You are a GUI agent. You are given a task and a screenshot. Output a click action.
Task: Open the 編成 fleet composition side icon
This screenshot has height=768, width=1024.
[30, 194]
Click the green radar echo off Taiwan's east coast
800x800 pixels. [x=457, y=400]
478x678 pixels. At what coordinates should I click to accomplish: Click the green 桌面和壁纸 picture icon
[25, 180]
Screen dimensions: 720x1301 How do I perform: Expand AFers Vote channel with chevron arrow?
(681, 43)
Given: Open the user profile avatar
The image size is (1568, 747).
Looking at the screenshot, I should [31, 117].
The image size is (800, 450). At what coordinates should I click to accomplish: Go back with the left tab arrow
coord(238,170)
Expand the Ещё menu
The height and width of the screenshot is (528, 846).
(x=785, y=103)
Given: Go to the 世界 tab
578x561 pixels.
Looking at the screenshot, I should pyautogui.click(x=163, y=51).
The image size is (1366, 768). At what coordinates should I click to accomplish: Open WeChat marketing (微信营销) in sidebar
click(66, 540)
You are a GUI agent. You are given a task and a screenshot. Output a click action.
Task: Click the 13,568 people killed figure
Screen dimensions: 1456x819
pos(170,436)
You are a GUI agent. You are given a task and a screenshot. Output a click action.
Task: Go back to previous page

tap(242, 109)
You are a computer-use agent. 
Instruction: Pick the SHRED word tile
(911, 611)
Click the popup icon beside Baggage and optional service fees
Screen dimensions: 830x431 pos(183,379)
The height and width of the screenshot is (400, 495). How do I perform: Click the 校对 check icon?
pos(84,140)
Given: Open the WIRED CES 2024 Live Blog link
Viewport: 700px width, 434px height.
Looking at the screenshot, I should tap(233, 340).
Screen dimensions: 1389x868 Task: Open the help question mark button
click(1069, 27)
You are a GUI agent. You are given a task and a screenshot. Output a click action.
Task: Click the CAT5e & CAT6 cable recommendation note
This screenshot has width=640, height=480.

....

• [Task]:
All entries given above should be transcribed exactly, with none omitted.

• [Task solution]:
You are a GUI agent. You are given a task and a screenshot. Output a click action.
Task: Open the 編成 fleet composition side icon
This screenshot has height=768, width=1024.
[30, 194]
Click the green radar echo off Taiwan's east coast
800x800 pixels. [x=457, y=400]
478x678 pixels. At what coordinates should I click to accomplish: Click the green 桌面和壁纸 picture icon
[25, 180]
Screen dimensions: 720x1301 How do I perform: Expand AFers Vote channel with chevron arrow?
(681, 43)
Given: Open the user profile avatar
The image size is (1568, 747).
Looking at the screenshot, I should [31, 117].
The image size is (800, 450). At what coordinates should I click to accomplish: Go back with the left tab arrow
coord(238,170)
Expand the Ещё menu
The height and width of the screenshot is (528, 846).
(x=785, y=103)
Given: Go to the 世界 tab
578x561 pixels.
Looking at the screenshot, I should pyautogui.click(x=163, y=51).
The image size is (1366, 768). At what coordinates should I click to accomplish: Open WeChat marketing (微信营销) in sidebar
click(66, 540)
You are a GUI agent. You are given a task and a screenshot. Output a click action.
Task: Click the 13,568 people killed figure
Screen dimensions: 1456x819
pos(170,436)
You are a GUI agent. You are given a task and a screenshot. Output a click action.
Task: Go back to previous page

tap(242, 109)
You are a computer-use agent. 
Instruction: Pick the SHRED word tile
(911, 611)
Click the popup icon beside Baggage and optional service fees
Screen dimensions: 830x431 pos(183,379)
The height and width of the screenshot is (400, 495). How do I perform: Click the 校对 check icon?
pos(84,140)
Given: Open the WIRED CES 2024 Live Blog link
Viewport: 700px width, 434px height.
Looking at the screenshot, I should tap(233, 340).
Screen dimensions: 1389x868 Task: Open the help question mark button
click(1069, 27)
You are a GUI agent. You are given a task and a screenshot. Output a click action.
Task: Click the CAT5e & CAT6 cable recommendation note
This screenshot has width=640, height=480.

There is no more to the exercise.